:: The problem ::
Set down each line of the material that follows exactly, and leave its pictures out.

┄┄┄┄┄┄

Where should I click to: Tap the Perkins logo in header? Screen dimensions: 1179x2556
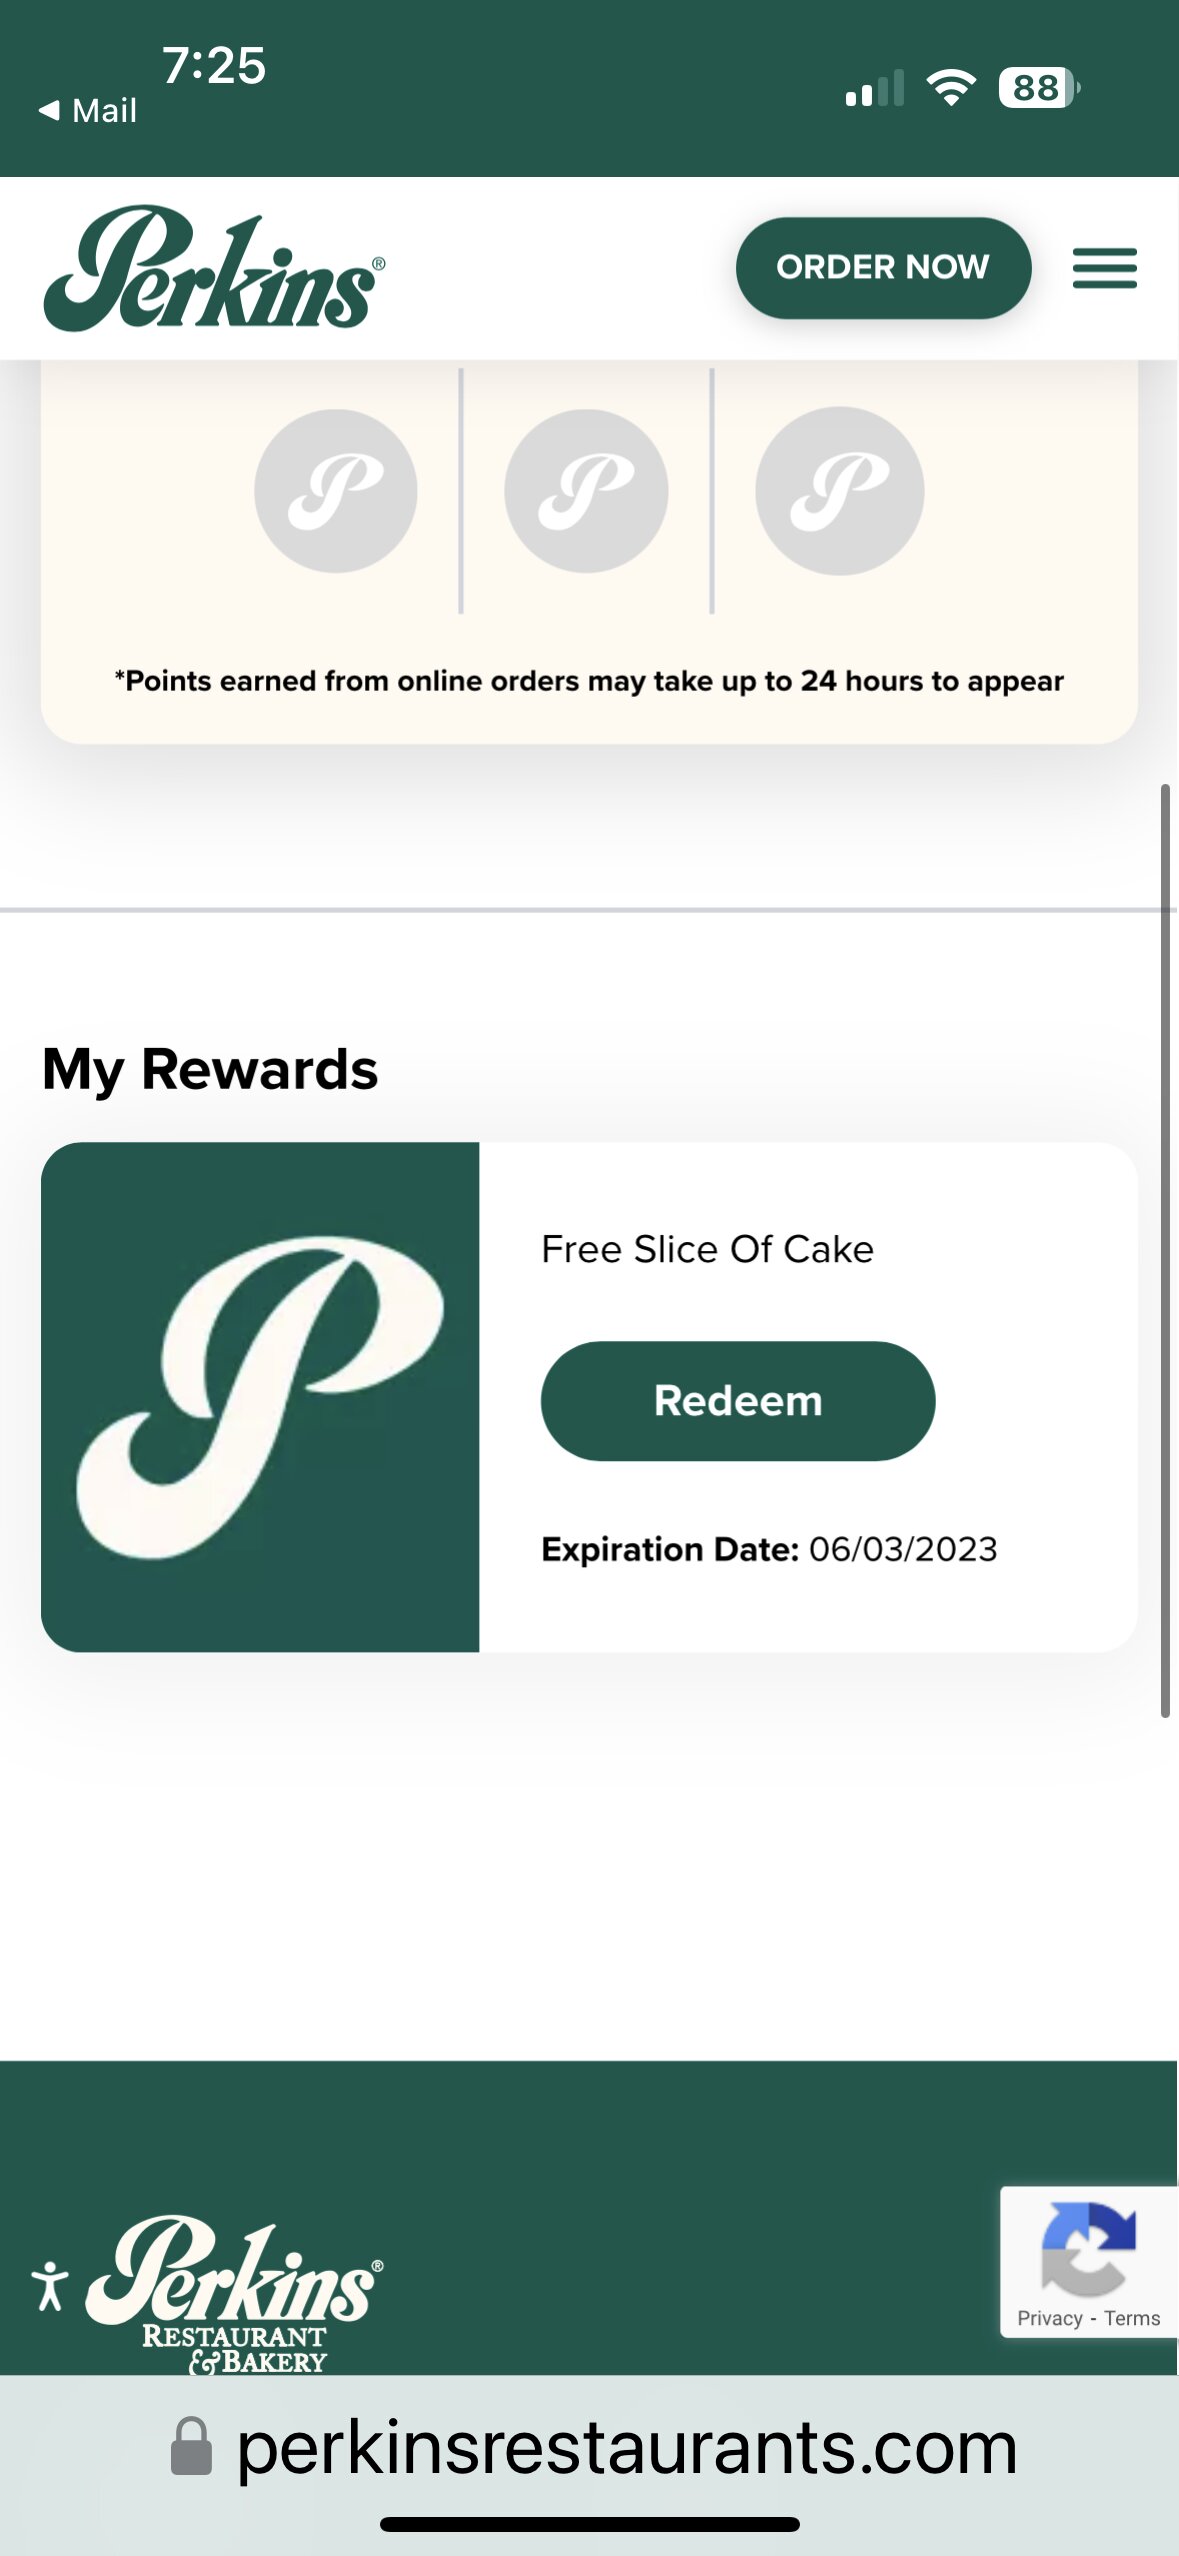[x=214, y=268]
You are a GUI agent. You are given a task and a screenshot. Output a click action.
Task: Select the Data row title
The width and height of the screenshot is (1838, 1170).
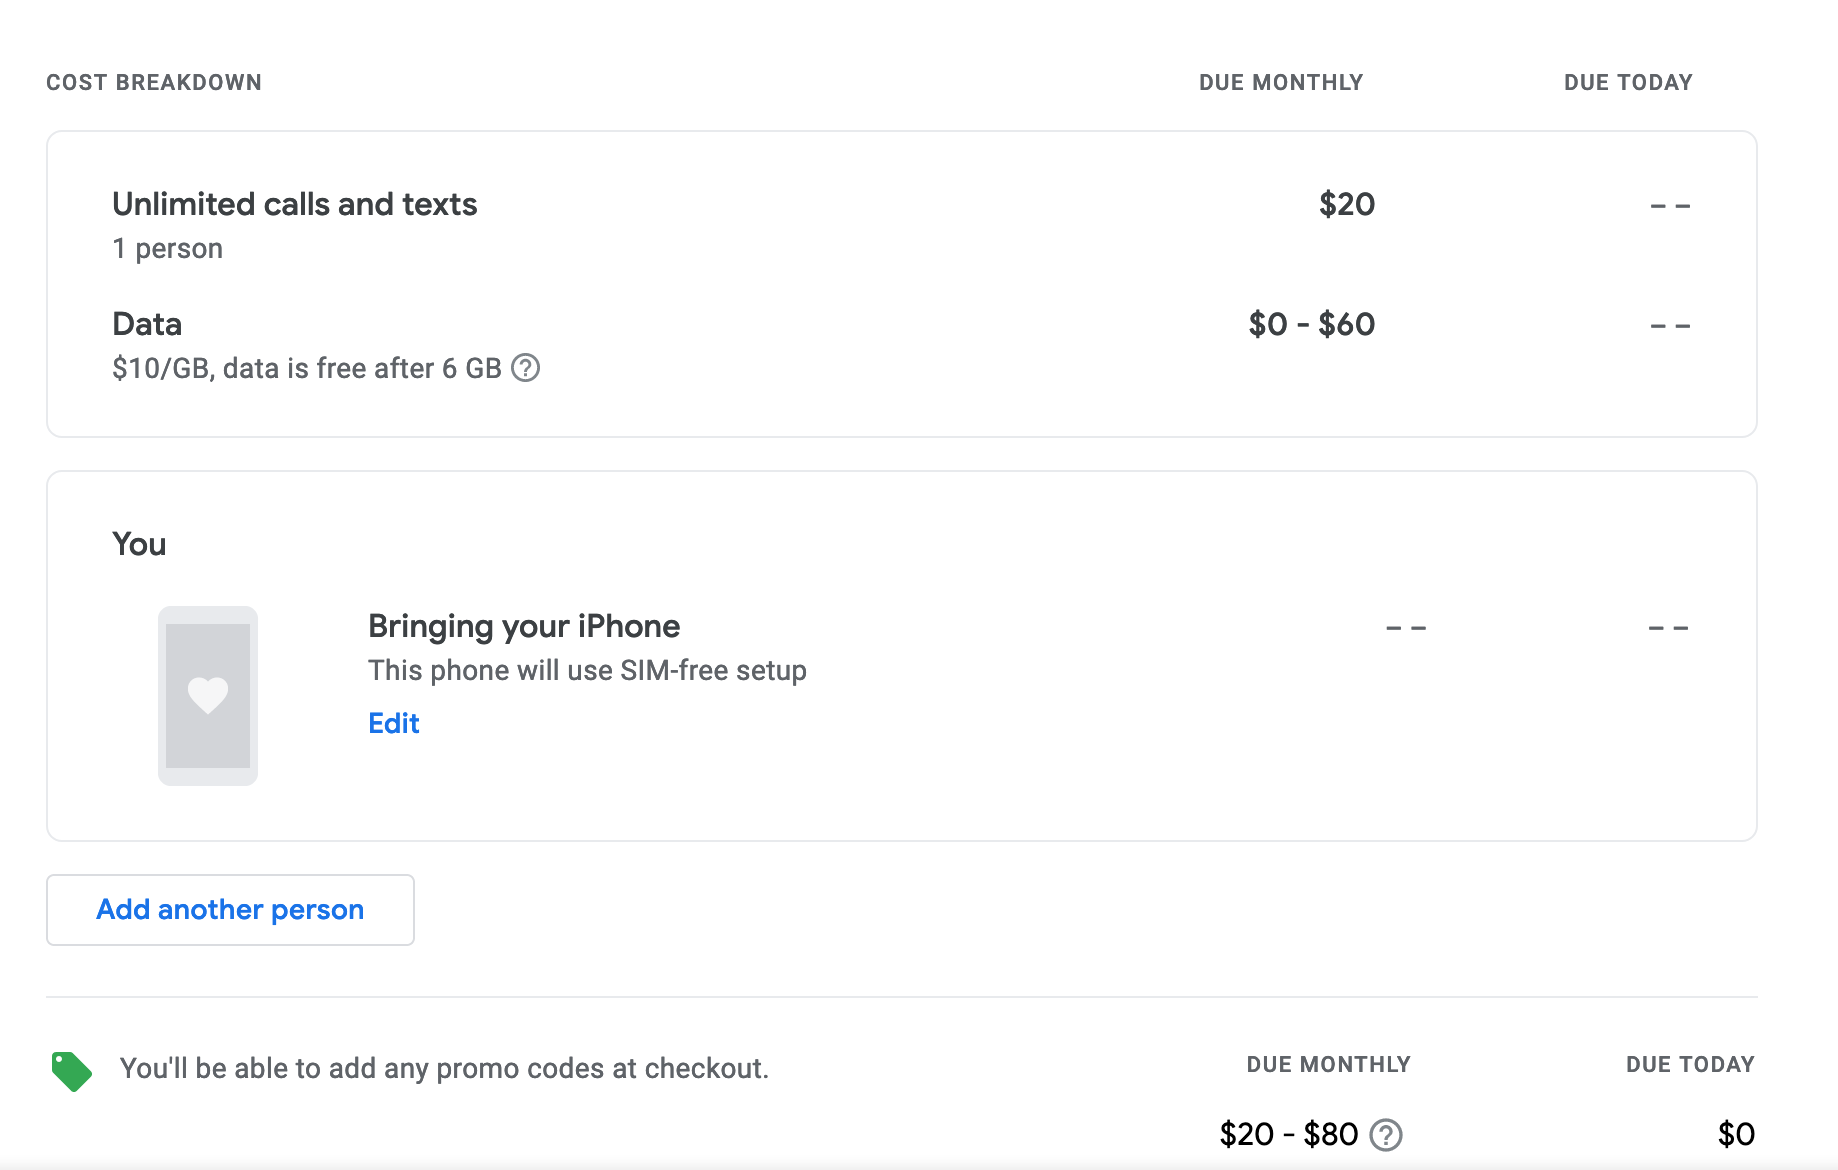pyautogui.click(x=147, y=324)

┄┄┄┄┄┄

:: Completed exercise ::
Where should I click to: Tap the Perkins logo in header? Screen dimensions: 1179x2556
[x=214, y=268]
You are a GUI agent. You are given a task and a screenshot. Output a click action.
Task: Select the Data row title
The width and height of the screenshot is (1838, 1170).
pyautogui.click(x=147, y=324)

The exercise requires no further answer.